* Document passage
□ □ □ □ □
Zero Error Scales

Lucy's true mass = x Kg

David's true mass = y Kg

Error = z kg [negative/positive]

=>x + z = 48........(1)

=>y + z = 56........(2)

=> x + y + z = 107...........(3)

Putting the value of x + z from (1) in (3), we get the value of y = 59 Kg.

Hence, David's age = y = 59 Kg.

Let us assume mass of Lucy as l and mass of David as d , while error is represented as e .
From 1st sentence of problem,
$l+e=48\rightarrow Eq.1$
From 2nd sentence of problem,
$d+e=56\rightarrow Eq.2$
Adding $1$ & $2$ ,
$\Rightarrow l+d+2e=104\rightarrow Eq.3$
From 3rd sentence of problem,
$l+d+e=107\rightarrow Eq.4$ {Here, error is introduced only once as the number of instances of taking observation is only 1.}
Subtracting $3$ from $4$ , we get,
$\Rightarrow e-2e=(107-104)$
$\Rightarrow -e=3$
$\Rightarrow e=-3 kg$
So, there is an error of $e=-3kg$ in the set of scales.
Putting value of error $e$ in Eq.2 ,
$d-3=56$
$\Rightarrow d=59kg$

Suppose that Lucy is on the scale, and then David steps on. The measured change in mass is the same no matter what the offset is, so David's mass is just the combined mass minus Lucy's mass. $107 - 48 = 59$

Let the zero error = a. Then, a + Lucy's mass = 48. And, a + Lucy's mass + David's mass = 107. So David's mass = 59. Note that the second condition isn't even used.

48+56=104, 107-104=3, 56+3=59
□ □ □ □ □
* Dataset section
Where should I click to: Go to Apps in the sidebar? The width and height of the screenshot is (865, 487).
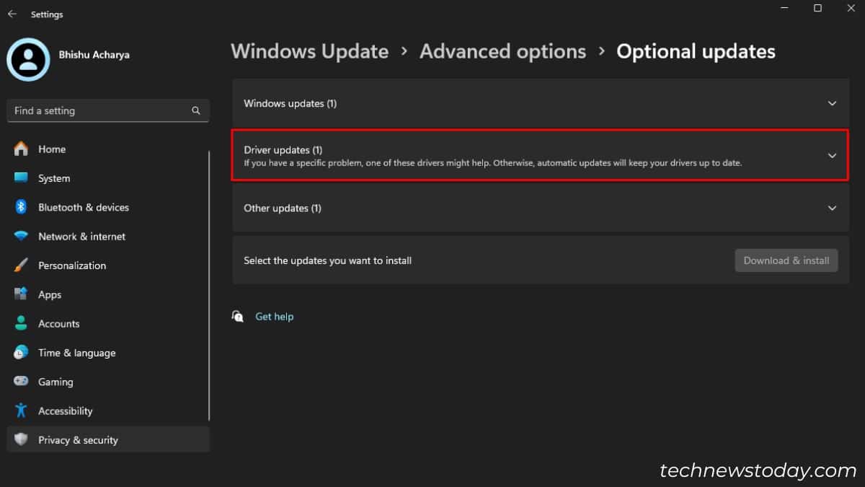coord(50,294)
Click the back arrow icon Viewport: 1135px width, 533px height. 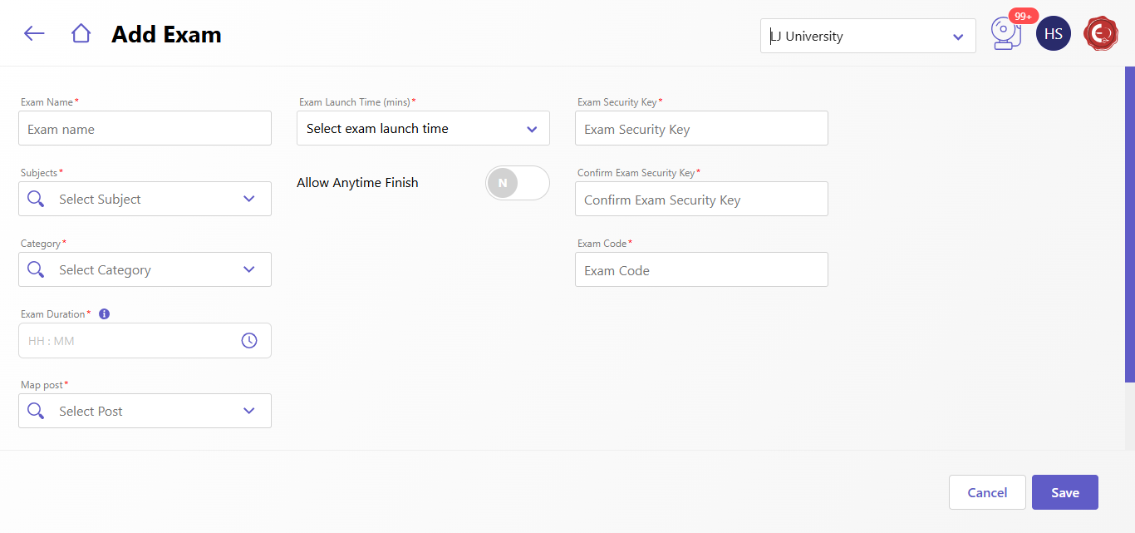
□ □ □ □ □
* Task 1
Sum up the zero error scales thread above in two sentences.
* Task 2
List every equation in the zero error scales thread that carries an "Eq." label, together with its label.

* Right answer 1
Several solutions use equations for a scale with a zero error, in which Lucy's mass plus the error is 48 kg, David's mass plus the error is 56 kg, and the two masses plus the error total 107 kg, and they find David's mass to be 59 kg. One solution finds an error of −3 kg in the scales, while others reach 59 kg by subtracting 48 from 107, with one noting that the second condition isn't even used.

* Right answer 2
Eq.1: l + e = 48
Eq.2: d + e = 56
Eq.3: l + d + 2e = 104
Eq.4: l + d + e = 107